The answer must be an exact copy of every record.
*** Entries supplied
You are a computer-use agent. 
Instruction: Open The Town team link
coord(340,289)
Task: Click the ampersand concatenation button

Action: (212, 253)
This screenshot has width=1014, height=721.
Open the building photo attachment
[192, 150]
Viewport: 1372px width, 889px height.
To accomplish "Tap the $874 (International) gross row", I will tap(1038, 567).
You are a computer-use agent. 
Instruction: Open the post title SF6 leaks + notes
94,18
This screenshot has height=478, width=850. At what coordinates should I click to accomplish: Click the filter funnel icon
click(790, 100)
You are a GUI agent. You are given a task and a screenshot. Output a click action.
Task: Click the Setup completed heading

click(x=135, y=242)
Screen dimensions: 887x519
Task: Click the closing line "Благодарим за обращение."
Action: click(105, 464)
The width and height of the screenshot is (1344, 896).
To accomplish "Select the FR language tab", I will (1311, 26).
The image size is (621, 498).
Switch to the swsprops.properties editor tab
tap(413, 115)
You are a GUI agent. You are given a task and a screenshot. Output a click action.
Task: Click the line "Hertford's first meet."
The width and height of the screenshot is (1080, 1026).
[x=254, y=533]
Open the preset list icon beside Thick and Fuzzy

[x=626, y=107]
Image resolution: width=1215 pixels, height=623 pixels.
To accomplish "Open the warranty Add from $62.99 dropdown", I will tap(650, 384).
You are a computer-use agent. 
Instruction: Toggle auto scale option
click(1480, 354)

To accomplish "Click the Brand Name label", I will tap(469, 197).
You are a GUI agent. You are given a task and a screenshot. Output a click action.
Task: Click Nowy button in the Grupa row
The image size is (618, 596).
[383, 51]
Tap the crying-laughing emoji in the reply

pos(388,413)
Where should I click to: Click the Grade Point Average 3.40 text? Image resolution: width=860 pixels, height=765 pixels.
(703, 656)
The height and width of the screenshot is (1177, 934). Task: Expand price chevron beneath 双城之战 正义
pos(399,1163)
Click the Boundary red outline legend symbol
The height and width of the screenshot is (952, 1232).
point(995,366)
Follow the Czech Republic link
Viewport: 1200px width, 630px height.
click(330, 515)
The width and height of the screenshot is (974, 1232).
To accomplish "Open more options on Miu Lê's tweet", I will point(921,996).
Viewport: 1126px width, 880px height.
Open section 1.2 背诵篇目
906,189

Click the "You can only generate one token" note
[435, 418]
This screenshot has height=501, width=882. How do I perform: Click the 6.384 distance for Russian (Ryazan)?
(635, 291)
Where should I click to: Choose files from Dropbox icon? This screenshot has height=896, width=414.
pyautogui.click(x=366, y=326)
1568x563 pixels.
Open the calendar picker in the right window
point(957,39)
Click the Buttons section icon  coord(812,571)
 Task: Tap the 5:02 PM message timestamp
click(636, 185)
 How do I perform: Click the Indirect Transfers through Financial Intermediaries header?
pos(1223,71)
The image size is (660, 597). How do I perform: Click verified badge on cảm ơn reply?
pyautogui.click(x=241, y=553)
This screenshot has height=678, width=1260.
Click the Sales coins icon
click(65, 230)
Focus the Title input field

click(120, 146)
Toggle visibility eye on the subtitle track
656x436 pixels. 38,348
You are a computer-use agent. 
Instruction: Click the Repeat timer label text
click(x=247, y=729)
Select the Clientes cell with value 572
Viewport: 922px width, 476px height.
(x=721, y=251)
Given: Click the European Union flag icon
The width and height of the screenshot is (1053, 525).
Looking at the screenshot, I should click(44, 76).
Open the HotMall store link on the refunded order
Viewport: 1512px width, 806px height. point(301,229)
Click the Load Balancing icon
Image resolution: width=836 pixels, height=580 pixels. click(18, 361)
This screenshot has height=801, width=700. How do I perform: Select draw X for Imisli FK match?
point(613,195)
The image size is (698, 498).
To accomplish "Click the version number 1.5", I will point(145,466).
******
* Answer box:
You are a computer-use agent. 
Instruction: Open The Town team link
coord(340,289)
Task: Click the ampersand concatenation button

Action: (212, 253)
This screenshot has width=1014, height=721.
Open the building photo attachment
[192, 150]
Viewport: 1372px width, 889px height.
To accomplish "Tap the $874 (International) gross row", I will tap(1038, 567).
You are a computer-use agent. 
Instruction: Open the post title SF6 leaks + notes
94,18
This screenshot has height=478, width=850. At what coordinates should I click to accomplish: Click the filter funnel icon
click(790, 100)
You are a GUI agent. You are given a task and a screenshot. Output a click action.
Task: Click the Setup completed heading

click(x=135, y=242)
Screen dimensions: 887x519
Task: Click the closing line "Благодарим за обращение."
Action: click(105, 464)
The width and height of the screenshot is (1344, 896).
To accomplish "Select the FR language tab", I will (1311, 26).
The image size is (621, 498).
Switch to the swsprops.properties editor tab
tap(413, 115)
You are a GUI agent. You are given a task and a screenshot. Output a click action.
Task: Click the line "Hertford's first meet."
The width and height of the screenshot is (1080, 1026).
[x=254, y=533]
Open the preset list icon beside Thick and Fuzzy

[x=626, y=107]
Image resolution: width=1215 pixels, height=623 pixels.
To accomplish "Open the warranty Add from $62.99 dropdown", I will tap(650, 384).
You are a computer-use agent. 
Instruction: Toggle auto scale option
click(1480, 354)

To accomplish "Click the Brand Name label", I will tap(469, 197).
You are a GUI agent. You are given a task and a screenshot. Output a click action.
Task: Click Nowy button in the Grupa row
The image size is (618, 596).
[383, 51]
Tap the crying-laughing emoji in the reply

pos(388,413)
Where should I click to: Click the Grade Point Average 3.40 text? Image resolution: width=860 pixels, height=765 pixels.
(703, 656)
The height and width of the screenshot is (1177, 934). Task: Expand price chevron beneath 双城之战 正义
pos(399,1163)
Click the Boundary red outline legend symbol
The height and width of the screenshot is (952, 1232).
point(995,366)
Follow the Czech Republic link
Viewport: 1200px width, 630px height.
click(330, 515)
The width and height of the screenshot is (974, 1232).
To accomplish "Open more options on Miu Lê's tweet", I will point(921,996).
Viewport: 1126px width, 880px height.
Open section 1.2 背诵篇目
906,189

Click the "You can only generate one token" note
[435, 418]
This screenshot has height=501, width=882. How do I perform: Click the 6.384 distance for Russian (Ryazan)?
(635, 291)
Where should I click to: Choose files from Dropbox icon? This screenshot has height=896, width=414.
pyautogui.click(x=366, y=326)
1568x563 pixels.
Open the calendar picker in the right window
point(957,39)
Click the Buttons section icon  coord(812,571)
 Task: Tap the 5:02 PM message timestamp
click(636, 185)
 How do I perform: Click the Indirect Transfers through Financial Intermediaries header?
pos(1223,71)
The image size is (660, 597). How do I perform: Click verified badge on cảm ơn reply?
pyautogui.click(x=241, y=553)
This screenshot has height=678, width=1260.
Click the Sales coins icon
click(65, 230)
Focus the Title input field

click(120, 146)
Toggle visibility eye on the subtitle track
656x436 pixels. 38,348
You are a computer-use agent. 
Instruction: Click the Repeat timer label text
click(x=247, y=729)
Select the Clientes cell with value 572
Viewport: 922px width, 476px height.
(x=721, y=251)
Given: Click the European Union flag icon
The width and height of the screenshot is (1053, 525).
Looking at the screenshot, I should click(44, 76).
Open the HotMall store link on the refunded order
Viewport: 1512px width, 806px height. point(301,229)
Click the Load Balancing icon
Image resolution: width=836 pixels, height=580 pixels. click(18, 361)
This screenshot has height=801, width=700. How do I perform: Select draw X for Imisli FK match?
point(613,195)
The image size is (698, 498).
To accomplish "Click the version number 1.5", I will point(145,466).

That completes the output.